**What is required**
Repeat the data exactly, with every line included.

**Records for the exercise**
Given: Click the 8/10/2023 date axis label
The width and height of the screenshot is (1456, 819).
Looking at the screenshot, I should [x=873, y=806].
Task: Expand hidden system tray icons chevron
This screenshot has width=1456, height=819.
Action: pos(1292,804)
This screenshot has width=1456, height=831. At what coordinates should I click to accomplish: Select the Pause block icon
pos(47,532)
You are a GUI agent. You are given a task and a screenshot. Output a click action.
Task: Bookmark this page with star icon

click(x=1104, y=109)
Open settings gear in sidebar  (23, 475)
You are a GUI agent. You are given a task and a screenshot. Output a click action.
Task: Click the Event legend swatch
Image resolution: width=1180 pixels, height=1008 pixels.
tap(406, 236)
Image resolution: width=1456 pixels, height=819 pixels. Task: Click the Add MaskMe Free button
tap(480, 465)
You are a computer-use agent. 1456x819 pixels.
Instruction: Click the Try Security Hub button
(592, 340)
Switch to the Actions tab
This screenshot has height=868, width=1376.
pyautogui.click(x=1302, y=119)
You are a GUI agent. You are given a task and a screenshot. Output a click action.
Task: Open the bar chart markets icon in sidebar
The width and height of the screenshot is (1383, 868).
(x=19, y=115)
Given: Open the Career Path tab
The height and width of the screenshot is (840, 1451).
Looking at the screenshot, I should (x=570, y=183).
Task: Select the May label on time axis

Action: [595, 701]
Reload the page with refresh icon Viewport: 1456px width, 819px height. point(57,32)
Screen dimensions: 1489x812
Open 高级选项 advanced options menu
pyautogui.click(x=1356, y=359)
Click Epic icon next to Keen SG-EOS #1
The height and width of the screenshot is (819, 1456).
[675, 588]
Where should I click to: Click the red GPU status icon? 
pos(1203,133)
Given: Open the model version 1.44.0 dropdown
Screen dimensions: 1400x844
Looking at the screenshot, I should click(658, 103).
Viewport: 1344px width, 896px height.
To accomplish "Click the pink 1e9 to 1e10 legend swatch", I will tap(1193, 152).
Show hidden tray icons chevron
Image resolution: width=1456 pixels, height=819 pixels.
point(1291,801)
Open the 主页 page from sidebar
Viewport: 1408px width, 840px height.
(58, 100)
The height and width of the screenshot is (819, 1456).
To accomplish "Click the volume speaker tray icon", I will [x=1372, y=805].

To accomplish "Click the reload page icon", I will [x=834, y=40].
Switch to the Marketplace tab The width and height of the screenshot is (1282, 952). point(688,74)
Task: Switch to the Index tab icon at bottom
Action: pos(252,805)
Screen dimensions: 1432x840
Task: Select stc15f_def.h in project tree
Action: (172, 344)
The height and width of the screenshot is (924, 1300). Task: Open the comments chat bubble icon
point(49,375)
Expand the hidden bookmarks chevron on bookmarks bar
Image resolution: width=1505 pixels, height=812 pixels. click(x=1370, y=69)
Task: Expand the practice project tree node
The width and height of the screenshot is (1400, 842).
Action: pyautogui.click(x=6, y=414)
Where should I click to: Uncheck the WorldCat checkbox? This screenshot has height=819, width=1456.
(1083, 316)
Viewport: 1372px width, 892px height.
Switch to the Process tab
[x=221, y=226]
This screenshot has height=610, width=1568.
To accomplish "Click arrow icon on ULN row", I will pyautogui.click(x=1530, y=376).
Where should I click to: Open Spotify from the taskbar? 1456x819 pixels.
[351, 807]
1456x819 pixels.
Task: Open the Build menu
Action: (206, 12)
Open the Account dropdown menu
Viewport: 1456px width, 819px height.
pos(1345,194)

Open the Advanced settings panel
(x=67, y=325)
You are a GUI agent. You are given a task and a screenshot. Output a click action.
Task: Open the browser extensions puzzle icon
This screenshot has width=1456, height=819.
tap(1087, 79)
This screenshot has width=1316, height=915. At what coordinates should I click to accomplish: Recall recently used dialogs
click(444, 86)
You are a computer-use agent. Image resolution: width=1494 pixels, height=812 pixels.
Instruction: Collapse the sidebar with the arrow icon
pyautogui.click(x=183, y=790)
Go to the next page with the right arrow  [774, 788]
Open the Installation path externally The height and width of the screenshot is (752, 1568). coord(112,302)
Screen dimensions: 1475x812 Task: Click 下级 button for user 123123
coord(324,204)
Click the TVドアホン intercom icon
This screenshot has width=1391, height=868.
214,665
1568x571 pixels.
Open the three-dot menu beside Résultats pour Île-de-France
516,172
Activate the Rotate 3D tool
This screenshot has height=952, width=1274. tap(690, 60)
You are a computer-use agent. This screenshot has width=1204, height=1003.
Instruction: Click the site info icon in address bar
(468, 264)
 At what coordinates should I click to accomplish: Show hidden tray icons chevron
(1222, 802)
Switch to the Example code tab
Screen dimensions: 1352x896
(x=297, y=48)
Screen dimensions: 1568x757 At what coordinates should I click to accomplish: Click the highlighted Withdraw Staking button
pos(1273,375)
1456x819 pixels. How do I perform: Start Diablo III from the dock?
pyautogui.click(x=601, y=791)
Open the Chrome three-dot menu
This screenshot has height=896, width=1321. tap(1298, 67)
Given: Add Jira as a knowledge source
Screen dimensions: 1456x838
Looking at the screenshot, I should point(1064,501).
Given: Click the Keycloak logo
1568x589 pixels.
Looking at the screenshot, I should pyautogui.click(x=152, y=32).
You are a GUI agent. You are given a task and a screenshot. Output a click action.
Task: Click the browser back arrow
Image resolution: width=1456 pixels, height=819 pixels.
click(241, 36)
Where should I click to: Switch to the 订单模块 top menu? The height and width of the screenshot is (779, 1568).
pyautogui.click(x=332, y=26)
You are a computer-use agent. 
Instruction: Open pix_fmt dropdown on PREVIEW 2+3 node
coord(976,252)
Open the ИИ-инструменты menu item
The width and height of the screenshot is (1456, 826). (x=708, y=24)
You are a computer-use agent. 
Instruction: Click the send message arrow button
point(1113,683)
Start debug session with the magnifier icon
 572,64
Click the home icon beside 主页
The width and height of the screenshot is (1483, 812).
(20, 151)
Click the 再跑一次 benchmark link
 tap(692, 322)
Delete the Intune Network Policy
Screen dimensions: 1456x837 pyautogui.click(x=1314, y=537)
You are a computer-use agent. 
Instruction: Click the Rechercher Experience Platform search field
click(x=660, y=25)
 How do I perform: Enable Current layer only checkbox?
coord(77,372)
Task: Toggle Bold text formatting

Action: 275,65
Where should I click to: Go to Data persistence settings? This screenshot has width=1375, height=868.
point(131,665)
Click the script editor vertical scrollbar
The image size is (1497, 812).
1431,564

**Task answer**
Given: Click the 8/10/2023 date axis label
The width and height of the screenshot is (1456, 819).
Looking at the screenshot, I should [x=873, y=806].
Task: Expand hidden system tray icons chevron
This screenshot has width=1456, height=819.
Action: pos(1292,804)
This screenshot has width=1456, height=831. At what coordinates should I click to accomplish: Select the Pause block icon
pos(47,532)
You are a GUI agent. You are given a task and a screenshot. Output a click action.
Task: Bookmark this page with star icon

click(x=1104, y=109)
Open settings gear in sidebar  (23, 475)
You are a GUI agent. You are given a task and a screenshot. Output a click action.
Task: Click the Event legend swatch
Image resolution: width=1180 pixels, height=1008 pixels.
tap(406, 236)
Image resolution: width=1456 pixels, height=819 pixels. Task: Click the Add MaskMe Free button
tap(480, 465)
You are a computer-use agent. 1456x819 pixels.
Instruction: Click the Try Security Hub button
(592, 340)
Switch to the Actions tab
This screenshot has height=868, width=1376.
pyautogui.click(x=1302, y=119)
You are a GUI agent. You are given a task and a screenshot. Output a click action.
Task: Open the bar chart markets icon in sidebar
The width and height of the screenshot is (1383, 868).
(x=19, y=115)
Given: Open the Career Path tab
The height and width of the screenshot is (840, 1451).
Looking at the screenshot, I should (x=570, y=183).
Task: Select the May label on time axis

Action: [595, 701]
Reload the page with refresh icon Viewport: 1456px width, 819px height. point(57,32)
Screen dimensions: 1489x812
Open 高级选项 advanced options menu
pyautogui.click(x=1356, y=359)
Click Epic icon next to Keen SG-EOS #1
The height and width of the screenshot is (819, 1456).
[675, 588]
Where should I click to: Click the red GPU status icon? 
pos(1203,133)
Given: Open the model version 1.44.0 dropdown
Screen dimensions: 1400x844
Looking at the screenshot, I should click(658, 103).
Viewport: 1344px width, 896px height.
To accomplish "Click the pink 1e9 to 1e10 legend swatch", I will tap(1193, 152).
Show hidden tray icons chevron
Image resolution: width=1456 pixels, height=819 pixels.
point(1291,801)
Open the 主页 page from sidebar
Viewport: 1408px width, 840px height.
(58, 100)
The height and width of the screenshot is (819, 1456).
To accomplish "Click the volume speaker tray icon", I will [x=1372, y=805].

To accomplish "Click the reload page icon", I will [x=834, y=40].
Switch to the Marketplace tab The width and height of the screenshot is (1282, 952). point(688,74)
Task: Switch to the Index tab icon at bottom
Action: pos(252,805)
Screen dimensions: 1432x840
Task: Select stc15f_def.h in project tree
Action: (172, 344)
The height and width of the screenshot is (924, 1300). Task: Open the comments chat bubble icon
point(49,375)
Expand the hidden bookmarks chevron on bookmarks bar
Image resolution: width=1505 pixels, height=812 pixels. click(x=1370, y=69)
Task: Expand the practice project tree node
The width and height of the screenshot is (1400, 842).
Action: pyautogui.click(x=6, y=414)
Where should I click to: Uncheck the WorldCat checkbox? This screenshot has height=819, width=1456.
(1083, 316)
Viewport: 1372px width, 892px height.
Switch to the Process tab
[x=221, y=226]
This screenshot has height=610, width=1568.
To accomplish "Click arrow icon on ULN row", I will pyautogui.click(x=1530, y=376).
Where should I click to: Open Spotify from the taskbar? 1456x819 pixels.
[351, 807]
1456x819 pixels.
Task: Open the Build menu
Action: (206, 12)
Open the Account dropdown menu
Viewport: 1456px width, 819px height.
pos(1345,194)

Open the Advanced settings panel
(x=67, y=325)
You are a GUI agent. You are given a task and a screenshot. Output a click action.
Task: Open the browser extensions puzzle icon
This screenshot has width=1456, height=819.
tap(1087, 79)
This screenshot has width=1316, height=915. At what coordinates should I click to accomplish: Recall recently used dialogs
click(444, 86)
You are a computer-use agent. Image resolution: width=1494 pixels, height=812 pixels.
Instruction: Collapse the sidebar with the arrow icon
pyautogui.click(x=183, y=790)
Go to the next page with the right arrow  [774, 788]
Open the Installation path externally The height and width of the screenshot is (752, 1568). coord(112,302)
Screen dimensions: 1475x812 Task: Click 下级 button for user 123123
coord(324,204)
Click the TVドアホン intercom icon
This screenshot has width=1391, height=868.
214,665
1568x571 pixels.
Open the three-dot menu beside Résultats pour Île-de-France
516,172
Activate the Rotate 3D tool
This screenshot has height=952, width=1274. tap(690, 60)
You are a computer-use agent. This screenshot has width=1204, height=1003.
Instruction: Click the site info icon in address bar
(468, 264)
 At what coordinates should I click to accomplish: Show hidden tray icons chevron
(1222, 802)
Switch to the Example code tab
Screen dimensions: 1352x896
(x=297, y=48)
Screen dimensions: 1568x757 At what coordinates should I click to accomplish: Click the highlighted Withdraw Staking button
pos(1273,375)
1456x819 pixels. How do I perform: Start Diablo III from the dock?
pyautogui.click(x=601, y=791)
Open the Chrome three-dot menu
This screenshot has height=896, width=1321. tap(1298, 67)
Given: Add Jira as a knowledge source
Screen dimensions: 1456x838
Looking at the screenshot, I should point(1064,501).
Given: Click the Keycloak logo
1568x589 pixels.
Looking at the screenshot, I should pyautogui.click(x=152, y=32).
You are a GUI agent. You are given a task and a screenshot. Output a click action.
Task: Click the browser back arrow
Image resolution: width=1456 pixels, height=819 pixels.
click(241, 36)
Where should I click to: Switch to the 订单模块 top menu? The height and width of the screenshot is (779, 1568).
pyautogui.click(x=332, y=26)
You are a computer-use agent. 
Instruction: Open pix_fmt dropdown on PREVIEW 2+3 node
coord(976,252)
Open the ИИ-инструменты menu item
The width and height of the screenshot is (1456, 826). (x=708, y=24)
You are a computer-use agent. 
Instruction: Click the send message arrow button
point(1113,683)
Start debug session with the magnifier icon
 572,64
Click the home icon beside 主页
The width and height of the screenshot is (1483, 812).
(20, 151)
Click the 再跑一次 benchmark link
 tap(692, 322)
Delete the Intune Network Policy
Screen dimensions: 1456x837 pyautogui.click(x=1314, y=537)
You are a computer-use agent. 
Instruction: Click the Rechercher Experience Platform search field
click(x=660, y=25)
 How do I perform: Enable Current layer only checkbox?
coord(77,372)
Task: Toggle Bold text formatting

Action: 275,65
Where should I click to: Go to Data persistence settings? This screenshot has width=1375, height=868.
point(131,665)
Click the script editor vertical scrollbar
The image size is (1497, 812).
1431,564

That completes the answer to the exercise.